What are some of the major challenges you face in the role as CIO?
One of the most significant challenges in my role is to create a vision and strategy that allows for sustainable investment and managed risk while maintaining an ‘open’ platform for the innovation of the firm’s future needs.
What steps have you taken to manage change in the business?
Part of my journey as CIO has been to shift the firm’s perception of technology as a service provider to a business partner and, to engage in meaningful conversations on business drivers and capabilities as opposed to taking an order for software or a solution.
What are some of the recent projects you have been working on?
PwC understands that agility and mobility is critical to the way we do business and is valued by our clients. The firm is constantly reviewing and enhancing its unified communication programs to allow greater mobility while at the same time embracing new possibilities in the way we work to deliver value.

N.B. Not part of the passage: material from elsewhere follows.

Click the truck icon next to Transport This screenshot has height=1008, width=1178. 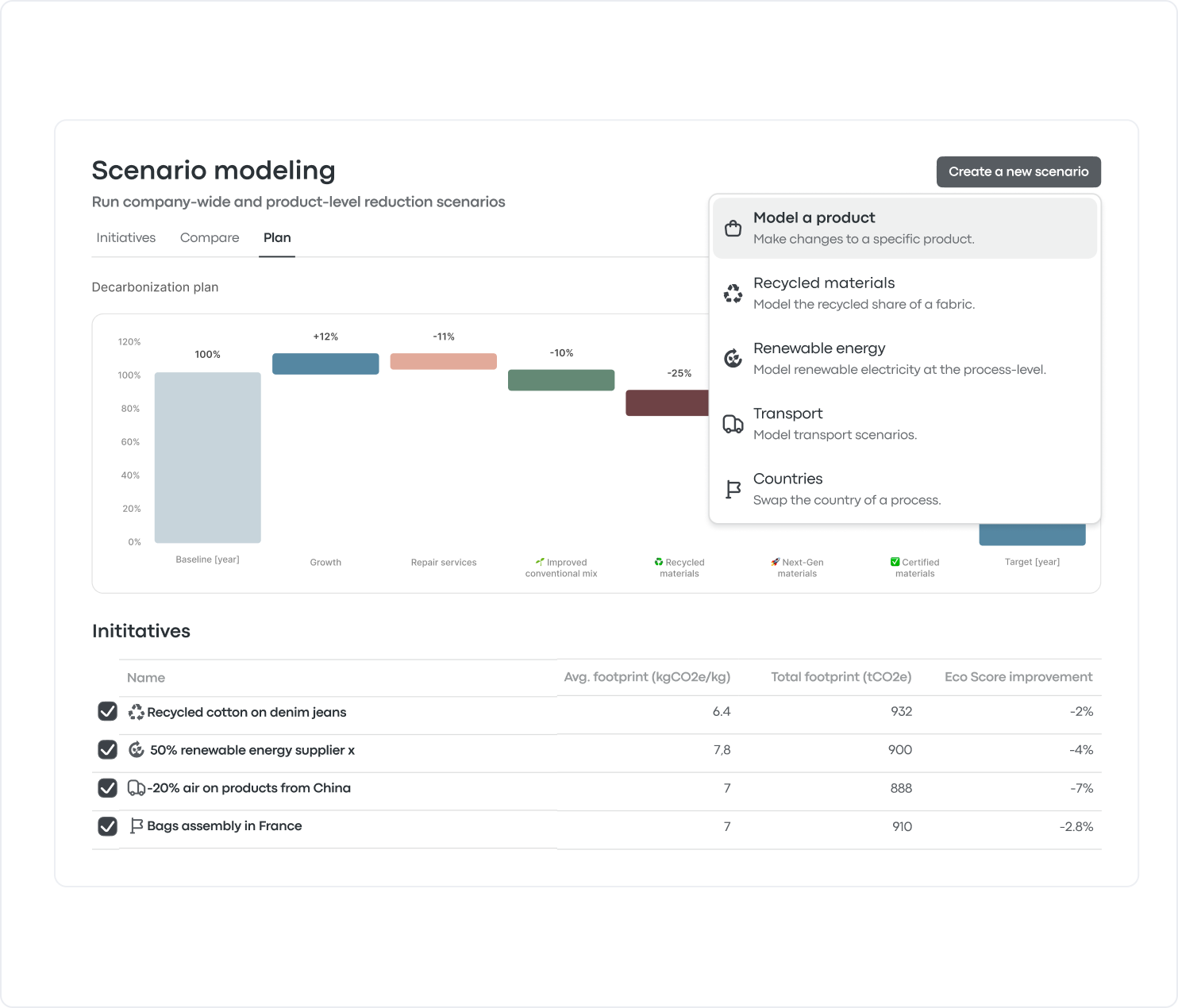(733, 424)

This has resulted in several programs focused on creating new virtual, social and physical environments to underpin our new way of working.
What are the three biggest issues facing CIOs today?
The technology industry is moving at such a quick pace. The speed of change is challenging CIOs to continue delivering technologies to stay current while at the same time ensuring return on investment.
Not that long ago, an individual’s experience with technology was defined by the technology they used in the workplace. Now the reverse is true.
Personal technology now sets the expectations for technology in the workplace. Where the challenge lies for CIOs is in creating a seamless personal/business technology experience in an environment that has constraints in areas such as information security.
CIOs continue to face tremendous operational cost pressures against a backdrop of increasing demand and the demand for ‘instant’ access to newly released personal and business technologies is also challenging.
What is your favourite gadget and do you have a smartphone brand preference?
Our strategy is to be device agnostic. Our focus is to offer our people the choices that best enable them to bring value to and service our clients. I use a Blackberry, an iPad and a laptop depending on what I need to do.